Tüm dosya kapsamı birlikte değerlendirildiğinde; TTK’nin 5. maddesine eklenen 5/A maddesiyle, TTK’nın 4. maddesinde ve diğer kanunlarda belirtilen ticari davalarda konusu bir miktar paranın ödenmesi olan alacak ve tazminat talepleri hakkında dava açılmadan önce arabulucuya başvurulmuş olması dava şartı haline getirilmiştir. Aynı yasal düzenlemenin 23. maddesinde 6325 sayılı Kanuna eklenen 18/A maddesiyle, arabulucuya başvurulmuş olması dava şartı olarak kabul edilmiş, davacının arabuluculuk faaliyeti sonunda anlaşmaya varılamadığına ilişkin son tutanağın aslını veya arabulucu tarafından onaylanmış bir örneğini dava dilekçesine eklemek zorunda olduğu, bu zorunluluğa uyulmaması halinde davanın usulden reddine karar verilmesi gerektiği açıkca ifade edilmiştir.

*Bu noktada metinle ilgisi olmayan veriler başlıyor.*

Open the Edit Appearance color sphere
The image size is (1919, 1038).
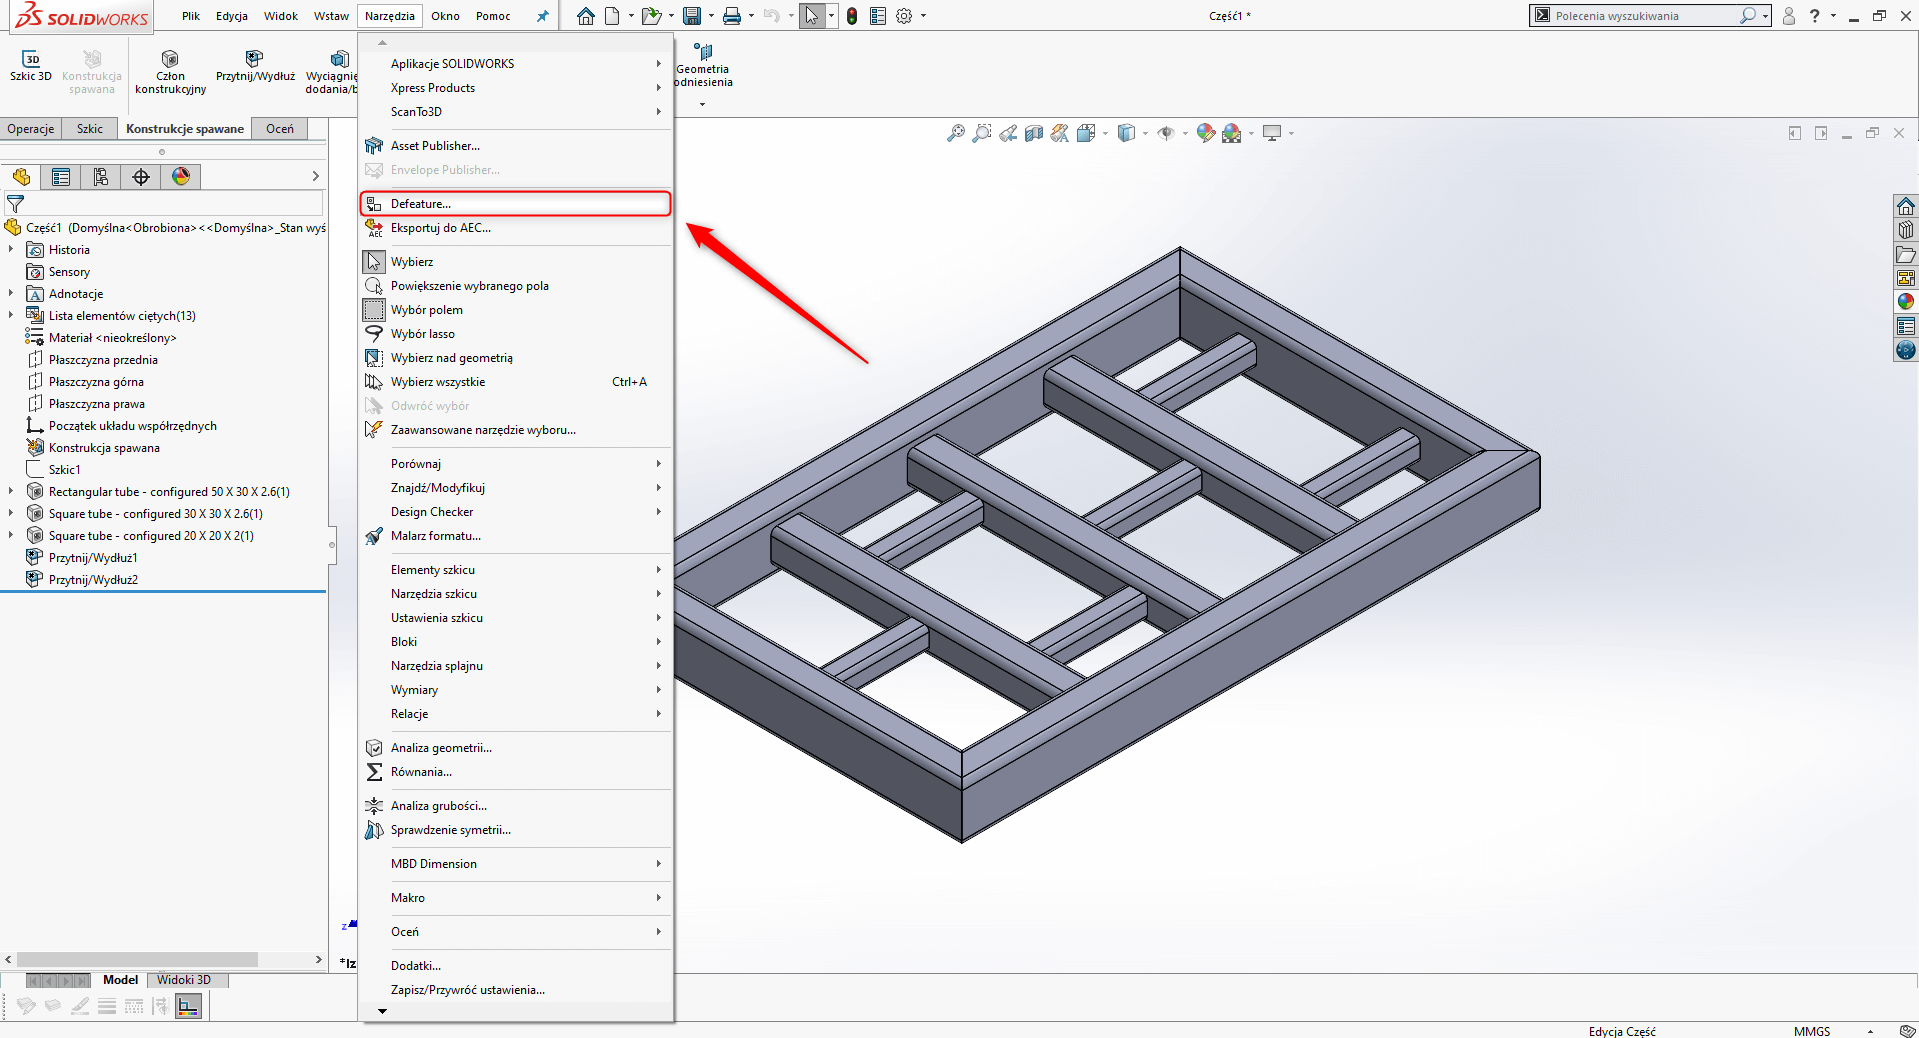click(x=1205, y=133)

Davanın konusu, alacak davası olup, 15/01/2019 olan dava tarihinden önce arabuluculuk sürecinin bitirilmediği, TTK’nın 5/A maddesi ve HMK’nın 115/2 maddesi gereğince dava şartı noksanlığı nedeniyle davanın usulden reddine karar verilerek aşağıdaki hüküm kurulmuştur.
HÜKÜM: Yukarıda açıklanan nedenlerle;
1-6100 Sayılı Yasa’nın 114/2, 6325 Sayılı Yasa’nın 18/A-2 maddeleri uyarınca arabuluculuk dava şartı eksikliği nedeniyle davanın USULDEN REDDİNE,
2-Bu karar nedeniyle alınması gerekli 59,30 TL harcın peşin alınan 455,97 TL harçtan çıkartılarak artan 396,67‬ TL harcın karar kesinleştiğinde ve talep halinde yatırana iadesine,
3-Davacı tarafından yapılan yargılama giderlerinin üzerinde bırakılmasına,
4-Davalı iş bu davada kendisini vekil ile temsil ettirdiğinden AAÜT gereğince hesaplanan 4.080,00 TL maktu vekalet ücretinin davacıdan alınarak davalıya verilmesine,
5-Davalı tarafından yapılan 51,90 TL yargılama giderinin davacıdan alınarak davalıya verilmesine,
6-Taraflarca yatırılan ve kullanılmayan gider avansının karar kesinleştiğinde yatırana İADESİNE,
Dair, davacı vekili Av. …, Davalı Vekili Av…’nın yüzüne karşı kararın tebliğinden itibaren 2 haftalık süre içerisinde Ankara Bölge Adliye Mahkemesinde İstinaf yolu açık olmak üzere verilen karar açıkça okunup usulen anlatıldı.24/02/2021

Katip …
¸

Hakim …
¸

Not : Bu evrak 5070 sayılı Elektronik imza yasası kapsamında imzalanmıştır.